Sunday, November 21, 2010

Days like these...

It feels like it has been forever since I've gotten some words out so here it goes...

We had our first performance on Saturday and it went fabulous, we had a few bobbles but nothing too big! I absolutely love my team, they are the shit. I've also mastered one of my tumbling passes that once gave me hell. Back hand-spring, back hand-spring, full... It has been a long journey but with some good coaching and positive team mates I managed to finally master it. 





This term has flown by! I can not believe I only have two more weeks to go... It is crunch time so I've been trying to get my study on. School has never been this hard for me. I would like to blame the transition but I'm leaning more towards my lack of concentration. I can not wait to start my new classes and to be done with the classes I am in now!

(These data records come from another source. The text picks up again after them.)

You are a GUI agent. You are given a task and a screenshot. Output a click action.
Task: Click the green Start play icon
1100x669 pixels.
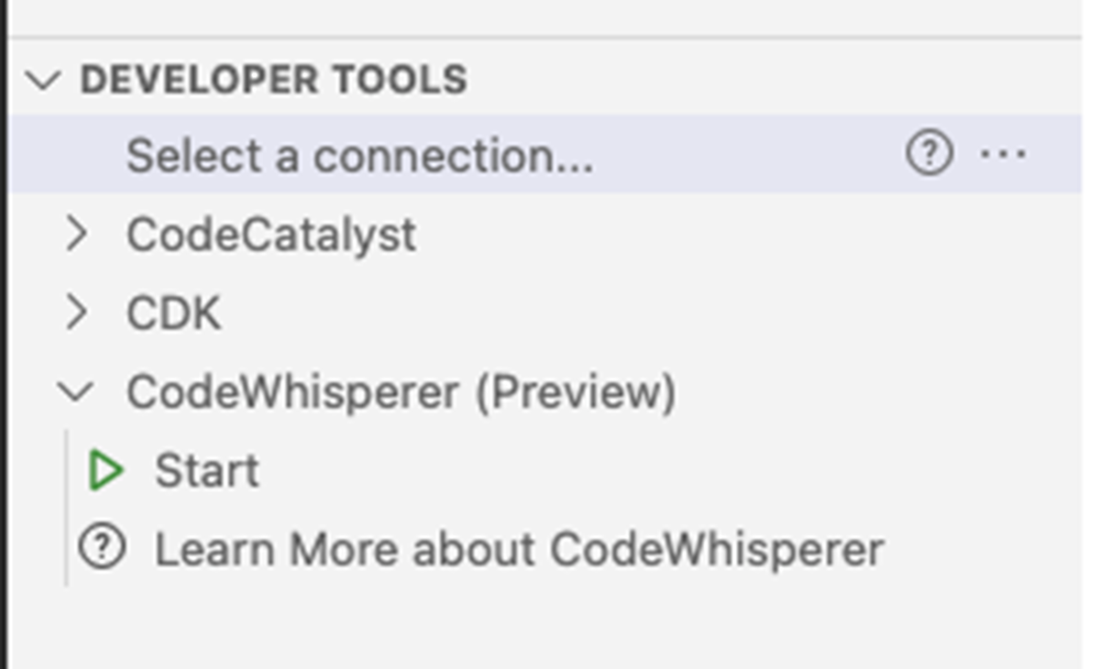[105, 471]
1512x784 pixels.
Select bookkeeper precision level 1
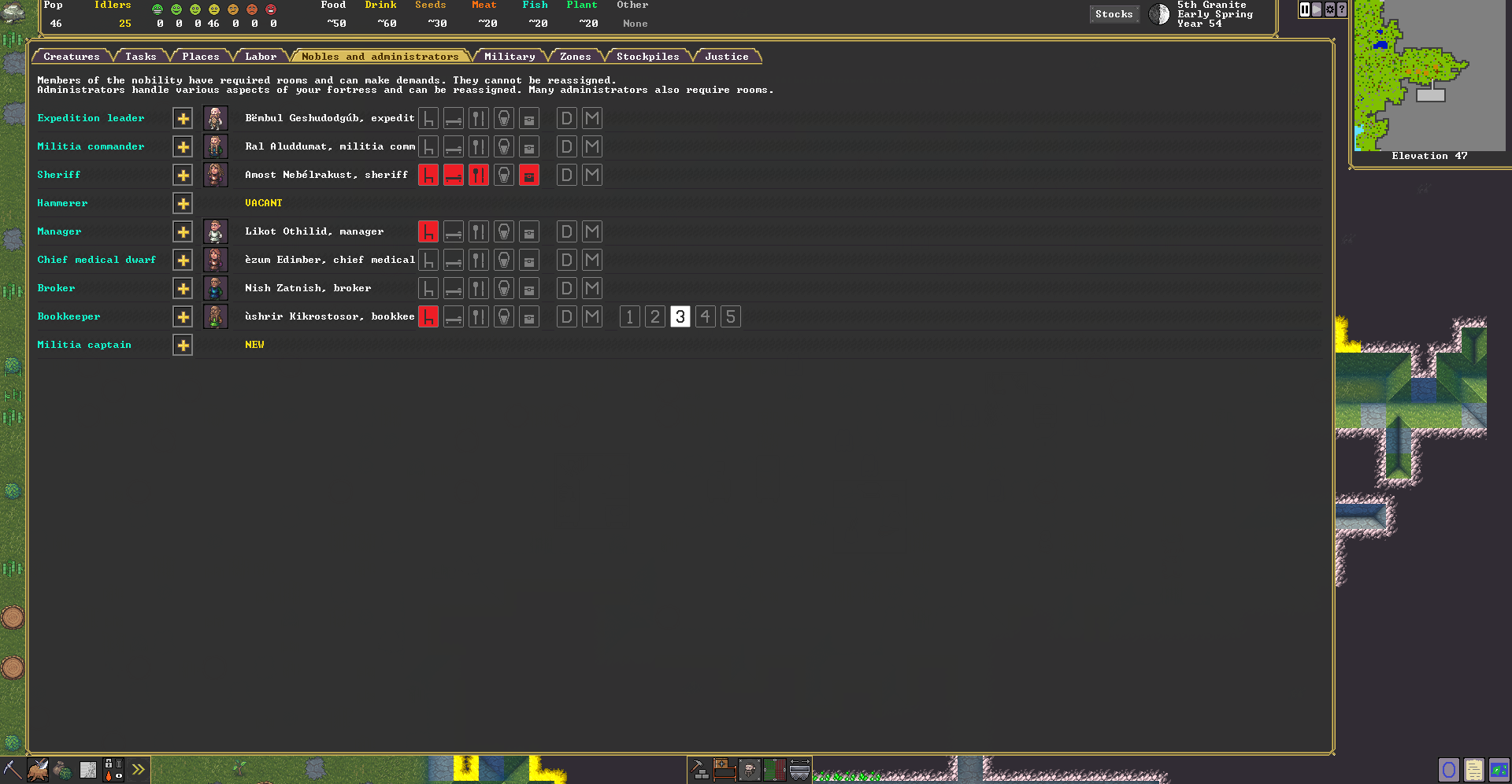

I got to skype with a BURNING MAN friend today and she really shed some light on my day. I needed a good talk and it's amazing how connected people become when faced with a close death. She shared her story with me of losing her brother to suicide & how her journey has been since. Needless to say, I know there is light at the end of the tunnel. We talked about some of our burning mans stories and it took me right back. I can't wait to make my next trip out to the Playa! You meet the most amazing people there with the most amazing stories.

I was able to have a good cry this morning & to be honest it was much needed. Some mornings just hit me harder than others. I know it's silly to be so caught up on one boy, especially at my age, but given what I've been through I don't think I'll ever NOT be hung up on this ONE boy. Matt was so good to me and so much a part of my family that it will be extremely hard for anyone to ever come close to filling his shoes.

I can count on one hand the number of fights we've been in. Our biggest fight happened to be at a party... imagine that. After an hour of fighting we ended up at Riley's house where I then decided I was going to walk home. Matt being just at stubborn as me decided he was also going to walk home... TO MY HOME. So two hours of walking & crying led us to the Peg's parking lot where we both stopped hugged each other for ten minutes and shared a LAUGH at how stubborn we both were. Matt knows me better than anyone. A few nights ago I had a dream that me and him were sitting at my kitchen table back in Reno having a very vivid conversation. It was only a few sentences but I can remember it all. The last thing he said to me was,"Stop being a brat." I guess somethings never do change. 





I was told today that I'm going to have rough days & when I do have rough days, to let them be rough. It's okay to not be okay. I just wish things were different...

I miss you more than ever & I still love you just the same. You are always in my heart & always on my mind. There isn't a single thing I do on my own. I know you are always with me. I would do anything just to see you one last time.